SemanticScuttle is a social bookmarking tool which is based on Scuttle but which offers a series of features. It was "forked" from Scuttle in 2007 and continues to be under active development. It offers both "classic" tags and structured semantic tags, hierarchical tags, and collaborative descriptions as well as other features like OpenID.
Del.icio.us like alternatively written in Perl. After stalling for some time, development (as of 2011) has resumed. Insipid also includes a Firefox extension though which remains under active development.
Student run project from the University of Minnesota: We want you to get your bookmarks from any computer, anywhere, whether you're at home, work, a library, or at school. We want to create a place where people can share their bookmarks with friends, family, and co-worker. We want to create a fun, flexible, and fast alternative to standard browser bookmarking.
The project lists support for "Firefox 4" which (as of lat e2011) is several years out of date. But the plugin seems to basically install and to work and the page is maintained.
Yummy is a self-hosted alternative to Delicious created in the aftermath of Delicious' move away from Yahoo. It attempts to provide a much more "traditional" user interface. Currently (November 2011), it only supports reading bookmarks but continues to be under at least some level of active development.
Rubric is a note-keeping system that also serves as a bookmark manager. Users store entries, which are small (or large) notes with a set of categorizing "tags." Entries may also refer to URIs.
Rubric was inspired by the http://del.icio.us/ service and the Notational Velocity note-taking software for Mac OS.
StatusNet, the software which powers http://identi.ca, has added bookmarking functionality as well. It provides an import interface for pulling in delicious bookmarks, and new bookmarks can be posted with similar fields -- URL, title, description, tags.
"Selficious is a new Python-based personal web bookmarking application very similar to Delicious. It's designed for just one person to stash their bookmarks on a web server."
- GitHub Last updated was December 2010 (as of ~1 year later)
"Scrumptious is a CouchDB based Delicious-clone by Jan-Piet Mens. It supports importing Delicious bookmarks."
- Blog post that explains the project and goes into detail about how it works and how to set it up
- GitHub repository
The project seems largely like a CouchDB proof of concept than something designed to be a usable and long-term maintained system.
http://sebsauvage.net/wiki/doku.php?id=php:shaarli Lightweight php bookmarking project with no database (everything is stored in a file)
- Ma.gnolia was a proprietary alternative to Delicious. However, it's 2.0 version was being developed as 2.0 under the hosted service suffered catastrophic data loss and was shut down permanently. The code, although not touched since 2009, is still available.

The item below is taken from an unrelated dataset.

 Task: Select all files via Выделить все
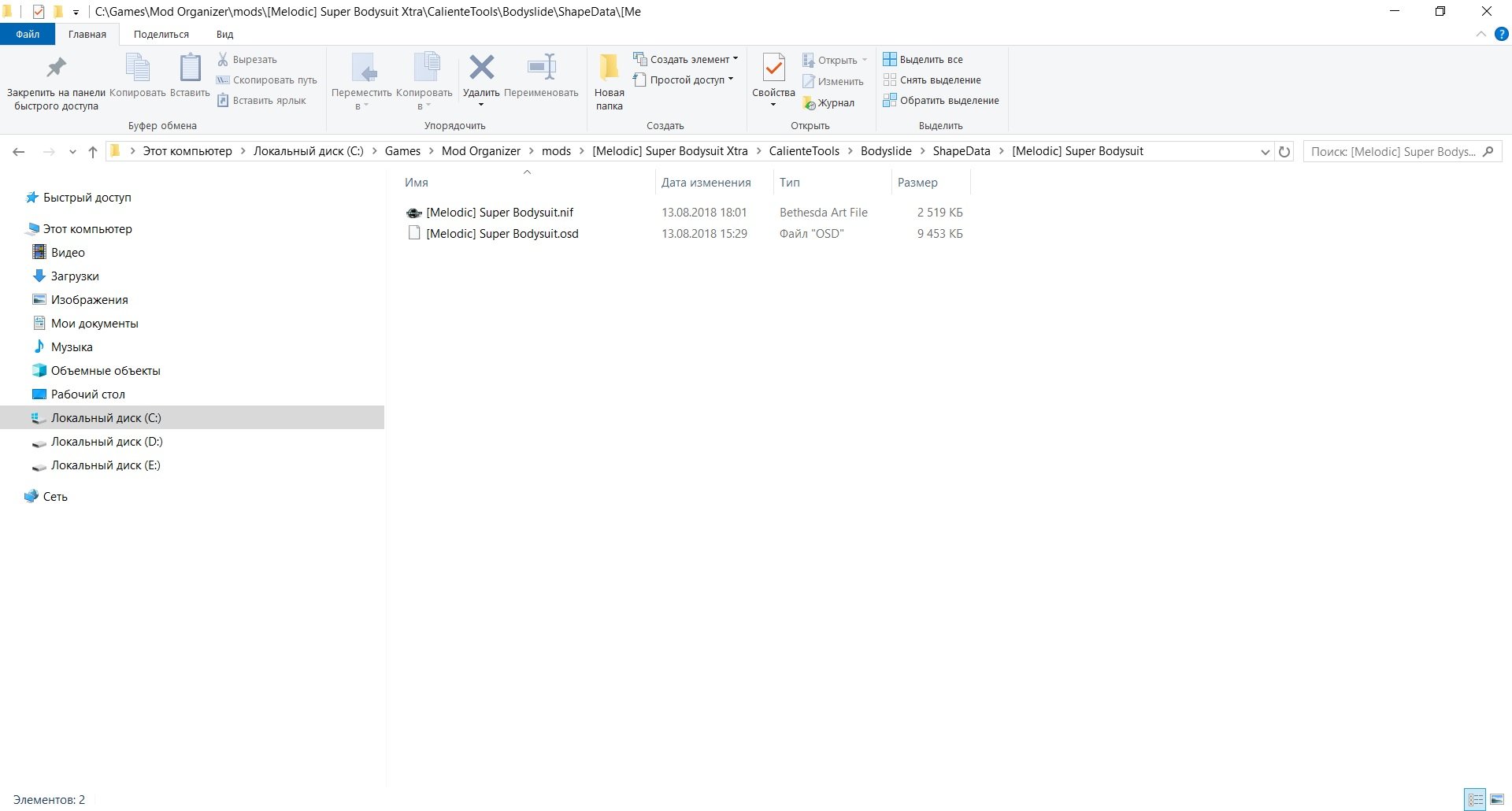point(923,59)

- Boo is a free software bookmarking script. Unfortunately, its development has been stalled for 3 years as of late 2011 and its homepage is currently been attacked so that it is displaying long lists of spam links.

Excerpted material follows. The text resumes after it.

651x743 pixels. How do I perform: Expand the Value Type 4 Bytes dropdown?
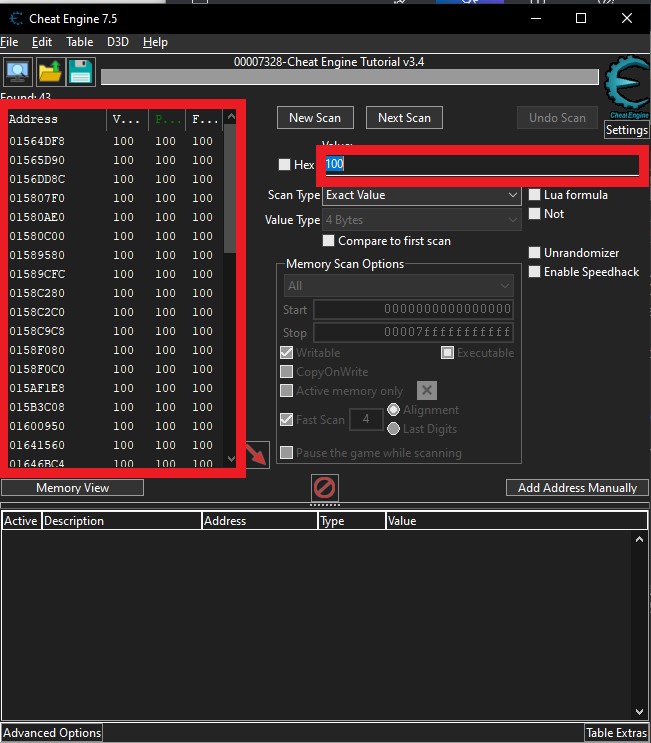[422, 220]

- Sabros.us is both a hosted service and a downloading piece of free software. Founded in 2005, in December 2009 the project was listed as "no longer under active development."

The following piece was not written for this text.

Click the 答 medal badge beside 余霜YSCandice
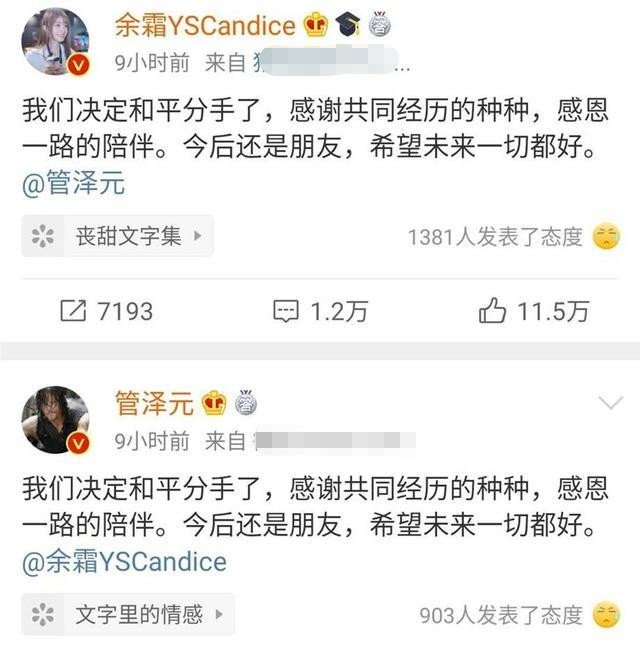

- gnizr™ (gə-nīzər) is an open source application for social bookmarking and web mashup. It is easy to use gnizr to create a personalized del.icio.us-like portal for a group of friends and colleagues to store, classify and share information, and to mash-it-up with information about location. According to the Google Code project page, the project seems to be dormant and has not been updated since 2008. The company that was supporting it's development announced that it had been acquired and that "Gnizr's future was bright." The acquiring company's website has no mention of Gnizr and the project seems to be defunct.
- SiteBar describes itself as "a solution for people who use multiple browsers or computers and want to have their bookmarks available from anywhere without need to synchronize them or take them along." It's last release on SourceForge is in 2006 and its last update to the SVN repository linked from its download page in 2009.